[[ Source information, beginning ]]
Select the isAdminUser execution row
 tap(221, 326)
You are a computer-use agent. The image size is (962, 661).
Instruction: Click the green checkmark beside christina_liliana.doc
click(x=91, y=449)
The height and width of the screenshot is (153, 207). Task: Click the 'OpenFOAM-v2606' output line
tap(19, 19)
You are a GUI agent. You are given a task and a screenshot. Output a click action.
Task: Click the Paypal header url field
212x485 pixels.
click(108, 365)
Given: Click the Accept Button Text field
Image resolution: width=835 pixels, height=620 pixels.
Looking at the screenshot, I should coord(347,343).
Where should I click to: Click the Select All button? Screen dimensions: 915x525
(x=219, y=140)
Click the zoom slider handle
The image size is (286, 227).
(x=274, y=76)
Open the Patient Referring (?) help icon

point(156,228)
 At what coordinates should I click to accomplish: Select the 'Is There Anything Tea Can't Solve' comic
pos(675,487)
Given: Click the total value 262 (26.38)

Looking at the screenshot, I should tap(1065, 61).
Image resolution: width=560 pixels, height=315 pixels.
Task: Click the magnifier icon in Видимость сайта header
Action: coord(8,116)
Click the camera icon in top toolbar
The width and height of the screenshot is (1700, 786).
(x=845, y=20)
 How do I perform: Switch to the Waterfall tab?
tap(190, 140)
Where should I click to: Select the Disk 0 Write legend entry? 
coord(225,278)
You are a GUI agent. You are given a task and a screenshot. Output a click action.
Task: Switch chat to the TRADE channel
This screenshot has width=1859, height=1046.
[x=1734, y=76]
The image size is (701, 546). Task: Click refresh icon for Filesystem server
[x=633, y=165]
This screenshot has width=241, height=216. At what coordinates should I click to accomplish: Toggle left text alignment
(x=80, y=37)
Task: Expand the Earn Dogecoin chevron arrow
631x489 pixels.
[[ Source information, end ]]
Task -
Each entry must be output exactly as it was written.

Solution for this task -
Select the isAdminUser execution row
 tap(221, 326)
You are a computer-use agent. The image size is (962, 661).
Instruction: Click the green checkmark beside christina_liliana.doc
click(x=91, y=449)
The height and width of the screenshot is (153, 207). Task: Click the 'OpenFOAM-v2606' output line
tap(19, 19)
You are a GUI agent. You are given a task and a screenshot. Output a click action.
Task: Click the Paypal header url field
212x485 pixels.
click(108, 365)
Given: Click the Accept Button Text field
Image resolution: width=835 pixels, height=620 pixels.
Looking at the screenshot, I should coord(347,343).
Where should I click to: Click the Select All button? Screen dimensions: 915x525
(x=219, y=140)
Click the zoom slider handle
The image size is (286, 227).
(x=274, y=76)
Open the Patient Referring (?) help icon

point(156,228)
 At what coordinates should I click to accomplish: Select the 'Is There Anything Tea Can't Solve' comic
pos(675,487)
Given: Click the total value 262 (26.38)

Looking at the screenshot, I should tap(1065, 61).
Image resolution: width=560 pixels, height=315 pixels.
Task: Click the magnifier icon in Видимость сайта header
Action: coord(8,116)
Click the camera icon in top toolbar
The width and height of the screenshot is (1700, 786).
(x=845, y=20)
 How do I perform: Switch to the Waterfall tab?
tap(190, 140)
Where should I click to: Select the Disk 0 Write legend entry? 
coord(225,278)
You are a GUI agent. You are given a task and a screenshot. Output a click action.
Task: Switch chat to the TRADE channel
This screenshot has width=1859, height=1046.
[x=1734, y=76]
The image size is (701, 546). Task: Click refresh icon for Filesystem server
[x=633, y=165]
This screenshot has width=241, height=216. At what coordinates should I click to accomplish: Toggle left text alignment
(x=80, y=37)
Task: Expand the Earn Dogecoin chevron arrow
631x489 pixels.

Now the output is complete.